The immediate and gradual path are one
Sometimes enlightenment is longed for and does not occur. Sometimes enlightenment is not longed for and occurs spontaneously.
Sometimes enlightenment occurs spontaneously but is not recognized. Sometimes enlightenment occurs spontaneously, is recognized, but its significance is not acknowledged.
Enlightenment arises more easily when there is ‘soft satisfaction’, when the subject is enjoying something in a gentle way or when the subject is tenderly longing for something. In pleasurable situations like these, the contraction coming forth from the subject-object duality is weak. These circumstances set the stage for the dance of consciousness, form and energy. Here, subject and object can naturally fade into the background, giving space for the dance to dance itself.
It is more difficult for enlightenment to arise if the situation is not allowed to be what it is; if we are troubled by something or strongly desire something. The subject is then compellingly pushed away from the object (aversion) or drawn to it (craving). Meaning is compellingly attached to the object (illusion) as well as to the subject (identity). In uncomfortable situations in which the subject-object contraction is strong, perceptions are experienced as fixed, necessary and true, seemingly reflecting an objective reality independent from the subject. In these circumstances, there is little space for the dance between consciousness, form and energy to occur.
Underlying aversion and craving there is a compelling association between subject and object. If this dual entanglement is sensed as energy, subject and object return to form in consciousness. Then liberation arises. Liberation is the liberation from contraction. (The amount of energy which is released in this process is in accordance with the degree of contraction.)
Again, it is not the subject who is liberated. We are liberated from our ‘selves’, i.e. from the subject, and enter a state of non-existence. There is no one who perceives. There is no one who causes anything to happen. The subject is recognized as form and disappears into the background. We are thereby also freed from the object: if the subject is recognized as form-in-consciousness, then the object is also recognized as form-in-consciousness.
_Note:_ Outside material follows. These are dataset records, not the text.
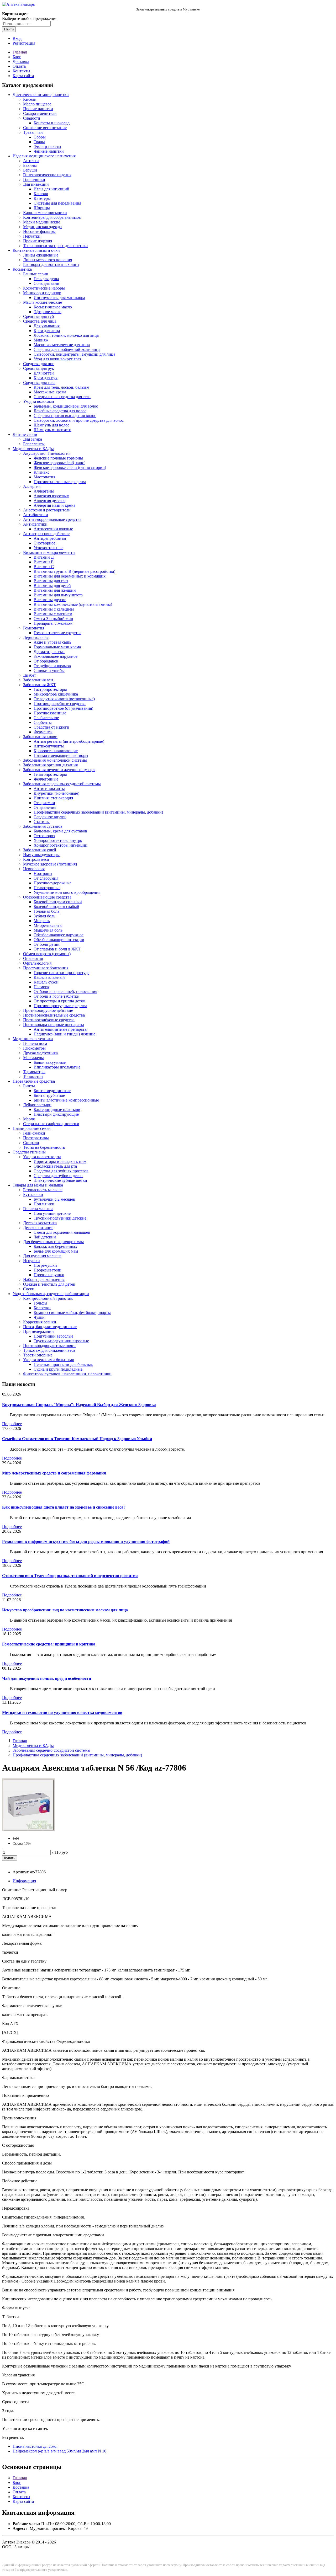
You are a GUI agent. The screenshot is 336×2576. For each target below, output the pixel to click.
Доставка (21, 61)
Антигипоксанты (49, 788)
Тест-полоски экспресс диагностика (55, 245)
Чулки (39, 1317)
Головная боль (46, 911)
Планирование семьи (32, 1128)
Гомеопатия (33, 628)
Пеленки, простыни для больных (63, 1364)
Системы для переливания (57, 203)
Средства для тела (39, 382)
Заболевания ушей (39, 850)
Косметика (22, 269)
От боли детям (47, 944)
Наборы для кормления (44, 1279)
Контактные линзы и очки (36, 250)
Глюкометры (34, 1048)
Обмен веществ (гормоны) (47, 954)
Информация (24, 1881)
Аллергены (44, 491)
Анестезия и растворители (47, 510)
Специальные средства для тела (62, 396)
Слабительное (46, 717)
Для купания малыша (42, 1256)
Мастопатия (44, 477)
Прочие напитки (38, 108)
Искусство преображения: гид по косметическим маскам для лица (65, 1610)
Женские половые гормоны (58, 458)
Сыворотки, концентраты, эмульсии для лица (74, 354)
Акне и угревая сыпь (52, 642)
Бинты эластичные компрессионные (66, 1100)
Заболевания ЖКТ (39, 684)
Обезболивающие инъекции (59, 939)
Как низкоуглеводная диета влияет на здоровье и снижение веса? (63, 1507)
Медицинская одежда (42, 227)
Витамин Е (44, 562)
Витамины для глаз (51, 581)
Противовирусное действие (48, 1010)
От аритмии (44, 802)
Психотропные (47, 887)
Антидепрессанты (50, 538)
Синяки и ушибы (49, 670)
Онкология (33, 958)
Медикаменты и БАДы (33, 448)
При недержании (38, 1331)
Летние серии (25, 434)
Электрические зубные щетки (60, 1180)
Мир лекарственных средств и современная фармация (54, 1473)
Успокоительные (48, 548)
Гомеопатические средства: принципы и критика (48, 1644)
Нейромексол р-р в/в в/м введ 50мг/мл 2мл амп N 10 (59, 2451)
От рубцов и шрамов (52, 666)
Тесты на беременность (44, 1147)
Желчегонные (46, 779)
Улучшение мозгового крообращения (67, 892)
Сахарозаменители (40, 113)
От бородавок (46, 661)
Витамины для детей (52, 585)
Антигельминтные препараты (60, 1029)
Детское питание (38, 1227)
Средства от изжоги (51, 727)
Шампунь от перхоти (52, 429)
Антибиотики (35, 514)
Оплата (19, 66)
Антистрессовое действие (46, 533)
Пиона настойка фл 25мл (35, 2446)
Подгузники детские (52, 1213)
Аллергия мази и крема (54, 505)
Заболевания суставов (42, 826)
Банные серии (35, 274)
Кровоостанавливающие (56, 751)
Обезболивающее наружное (58, 935)
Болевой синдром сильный (58, 902)
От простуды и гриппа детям (59, 1001)
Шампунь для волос (51, 425)
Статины (42, 821)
Subject-object linkages not only arise from aversion and craving, but also from habit (of which aversion and craving can be part). Here the association between subject and object is made automatically and mindlessly. Liberation occurs if habit is noticed and observed as form in consciousness.
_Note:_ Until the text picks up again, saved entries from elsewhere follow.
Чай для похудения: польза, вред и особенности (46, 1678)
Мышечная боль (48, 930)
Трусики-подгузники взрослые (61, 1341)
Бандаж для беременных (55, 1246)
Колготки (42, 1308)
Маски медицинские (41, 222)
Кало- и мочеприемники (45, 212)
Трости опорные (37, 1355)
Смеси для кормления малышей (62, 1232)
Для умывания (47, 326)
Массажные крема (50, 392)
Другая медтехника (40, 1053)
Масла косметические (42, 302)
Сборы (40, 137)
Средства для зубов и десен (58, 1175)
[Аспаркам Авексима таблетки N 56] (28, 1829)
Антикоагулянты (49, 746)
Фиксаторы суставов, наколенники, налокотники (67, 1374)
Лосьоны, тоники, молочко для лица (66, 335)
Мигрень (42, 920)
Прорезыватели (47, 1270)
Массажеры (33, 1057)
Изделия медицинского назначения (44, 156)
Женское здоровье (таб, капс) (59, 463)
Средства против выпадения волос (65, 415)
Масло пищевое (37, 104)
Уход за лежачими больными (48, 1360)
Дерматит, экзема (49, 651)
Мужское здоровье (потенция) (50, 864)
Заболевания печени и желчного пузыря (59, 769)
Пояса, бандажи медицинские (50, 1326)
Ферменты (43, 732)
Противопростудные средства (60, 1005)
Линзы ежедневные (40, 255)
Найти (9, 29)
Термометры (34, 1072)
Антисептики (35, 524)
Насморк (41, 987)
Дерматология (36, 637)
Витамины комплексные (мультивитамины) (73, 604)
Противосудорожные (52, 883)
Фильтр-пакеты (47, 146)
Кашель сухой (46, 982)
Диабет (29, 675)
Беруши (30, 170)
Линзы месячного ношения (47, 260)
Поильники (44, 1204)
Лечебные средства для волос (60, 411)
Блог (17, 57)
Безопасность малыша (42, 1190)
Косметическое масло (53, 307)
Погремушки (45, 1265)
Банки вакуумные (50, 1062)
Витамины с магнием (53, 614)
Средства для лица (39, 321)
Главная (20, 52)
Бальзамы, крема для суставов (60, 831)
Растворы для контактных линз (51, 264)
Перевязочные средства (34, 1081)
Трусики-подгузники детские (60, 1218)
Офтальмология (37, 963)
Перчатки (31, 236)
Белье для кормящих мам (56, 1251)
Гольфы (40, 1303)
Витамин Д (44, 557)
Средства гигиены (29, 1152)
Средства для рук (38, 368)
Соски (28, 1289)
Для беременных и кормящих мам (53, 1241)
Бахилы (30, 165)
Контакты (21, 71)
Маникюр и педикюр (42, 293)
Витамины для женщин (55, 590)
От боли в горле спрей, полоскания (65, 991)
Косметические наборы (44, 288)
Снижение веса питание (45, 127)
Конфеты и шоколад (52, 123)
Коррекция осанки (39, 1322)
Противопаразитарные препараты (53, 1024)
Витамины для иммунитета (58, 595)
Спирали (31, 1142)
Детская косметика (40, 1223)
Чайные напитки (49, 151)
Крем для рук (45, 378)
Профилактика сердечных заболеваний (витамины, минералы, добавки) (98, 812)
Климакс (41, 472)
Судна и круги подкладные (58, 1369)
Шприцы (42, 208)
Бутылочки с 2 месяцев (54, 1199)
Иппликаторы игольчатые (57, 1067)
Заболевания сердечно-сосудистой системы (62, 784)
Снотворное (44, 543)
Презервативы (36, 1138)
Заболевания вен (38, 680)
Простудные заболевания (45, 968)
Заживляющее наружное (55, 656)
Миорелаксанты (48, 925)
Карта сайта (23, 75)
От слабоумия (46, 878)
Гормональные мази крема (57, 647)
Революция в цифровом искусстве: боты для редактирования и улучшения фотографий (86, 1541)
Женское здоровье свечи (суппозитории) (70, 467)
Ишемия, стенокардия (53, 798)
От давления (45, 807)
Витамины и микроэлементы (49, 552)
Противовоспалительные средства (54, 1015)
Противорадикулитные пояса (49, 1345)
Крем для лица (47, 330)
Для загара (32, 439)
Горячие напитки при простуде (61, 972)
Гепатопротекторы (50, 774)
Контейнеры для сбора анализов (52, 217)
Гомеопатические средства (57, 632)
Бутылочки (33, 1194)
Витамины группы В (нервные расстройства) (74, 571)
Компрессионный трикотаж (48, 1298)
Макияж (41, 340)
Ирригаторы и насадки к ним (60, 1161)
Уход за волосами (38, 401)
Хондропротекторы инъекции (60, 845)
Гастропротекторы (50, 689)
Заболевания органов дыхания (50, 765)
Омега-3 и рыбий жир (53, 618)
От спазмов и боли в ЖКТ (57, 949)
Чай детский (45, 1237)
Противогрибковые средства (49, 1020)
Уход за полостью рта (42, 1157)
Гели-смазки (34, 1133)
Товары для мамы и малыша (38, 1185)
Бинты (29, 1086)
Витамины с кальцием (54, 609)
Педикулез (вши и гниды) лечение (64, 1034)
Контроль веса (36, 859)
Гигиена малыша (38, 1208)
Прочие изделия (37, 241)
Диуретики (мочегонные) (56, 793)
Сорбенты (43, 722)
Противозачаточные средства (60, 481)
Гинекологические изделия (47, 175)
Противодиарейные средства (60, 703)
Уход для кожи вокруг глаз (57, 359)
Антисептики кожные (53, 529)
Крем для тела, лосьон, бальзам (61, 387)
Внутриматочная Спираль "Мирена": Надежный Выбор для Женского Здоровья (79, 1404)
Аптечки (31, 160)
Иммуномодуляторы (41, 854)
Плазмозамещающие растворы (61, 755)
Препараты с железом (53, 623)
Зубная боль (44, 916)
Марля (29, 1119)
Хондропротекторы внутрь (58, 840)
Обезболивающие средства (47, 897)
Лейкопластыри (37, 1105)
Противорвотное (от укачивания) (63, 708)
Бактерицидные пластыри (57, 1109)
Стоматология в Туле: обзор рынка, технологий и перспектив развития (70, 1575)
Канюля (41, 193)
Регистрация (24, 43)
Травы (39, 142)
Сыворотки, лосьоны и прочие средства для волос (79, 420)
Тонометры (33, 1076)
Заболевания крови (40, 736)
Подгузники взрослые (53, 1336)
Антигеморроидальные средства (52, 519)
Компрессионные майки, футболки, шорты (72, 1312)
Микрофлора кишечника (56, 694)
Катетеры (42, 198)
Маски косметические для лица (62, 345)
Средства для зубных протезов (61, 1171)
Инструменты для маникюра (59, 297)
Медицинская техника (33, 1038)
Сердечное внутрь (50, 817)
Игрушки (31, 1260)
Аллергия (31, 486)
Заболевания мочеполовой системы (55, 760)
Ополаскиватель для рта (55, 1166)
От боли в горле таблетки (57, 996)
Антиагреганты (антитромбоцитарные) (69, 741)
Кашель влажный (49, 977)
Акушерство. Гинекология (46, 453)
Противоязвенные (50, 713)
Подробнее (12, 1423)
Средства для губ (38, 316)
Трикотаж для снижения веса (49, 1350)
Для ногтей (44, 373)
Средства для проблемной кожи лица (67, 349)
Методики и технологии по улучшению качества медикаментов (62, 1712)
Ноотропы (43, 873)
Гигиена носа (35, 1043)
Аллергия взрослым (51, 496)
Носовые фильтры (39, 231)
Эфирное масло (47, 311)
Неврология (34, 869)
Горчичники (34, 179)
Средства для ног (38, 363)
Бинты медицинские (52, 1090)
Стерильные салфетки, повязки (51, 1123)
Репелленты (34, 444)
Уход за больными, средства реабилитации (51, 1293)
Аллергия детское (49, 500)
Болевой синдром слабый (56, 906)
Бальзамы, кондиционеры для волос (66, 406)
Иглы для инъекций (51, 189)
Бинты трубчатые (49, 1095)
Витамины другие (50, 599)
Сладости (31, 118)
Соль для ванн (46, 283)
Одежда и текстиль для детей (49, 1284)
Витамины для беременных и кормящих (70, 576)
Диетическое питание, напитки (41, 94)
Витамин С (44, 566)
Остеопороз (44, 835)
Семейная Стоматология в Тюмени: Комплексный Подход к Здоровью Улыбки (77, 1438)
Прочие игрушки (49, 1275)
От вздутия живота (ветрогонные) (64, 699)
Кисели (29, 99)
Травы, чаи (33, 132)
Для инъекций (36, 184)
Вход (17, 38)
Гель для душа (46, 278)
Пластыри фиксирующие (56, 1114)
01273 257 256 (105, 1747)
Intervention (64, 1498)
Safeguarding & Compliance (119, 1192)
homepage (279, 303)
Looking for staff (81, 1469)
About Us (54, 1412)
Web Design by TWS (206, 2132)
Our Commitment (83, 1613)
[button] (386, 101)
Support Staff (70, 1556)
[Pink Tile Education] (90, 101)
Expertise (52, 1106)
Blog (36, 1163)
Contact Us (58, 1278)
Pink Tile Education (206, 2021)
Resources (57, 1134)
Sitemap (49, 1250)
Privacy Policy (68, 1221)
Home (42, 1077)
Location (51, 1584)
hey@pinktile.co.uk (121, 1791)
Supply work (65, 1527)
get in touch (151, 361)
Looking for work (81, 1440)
Enlightenment is the immediate path. It is instantaneously perfect and happens beyond time. Liberation is the gradual path that extends over an entire lifespan. Liberation is a process that unfolds over time and is never completed.
Enlightenment and liberation are one and together they constitute the pathless path. Liberation is where enlightenment endures the change of circumstances; where there is awareness of the dance in both ease and difficulty. If there is enlightenment, at that eternal instant there is also liberation. Where there is liberation, the dance dances itself at every moment.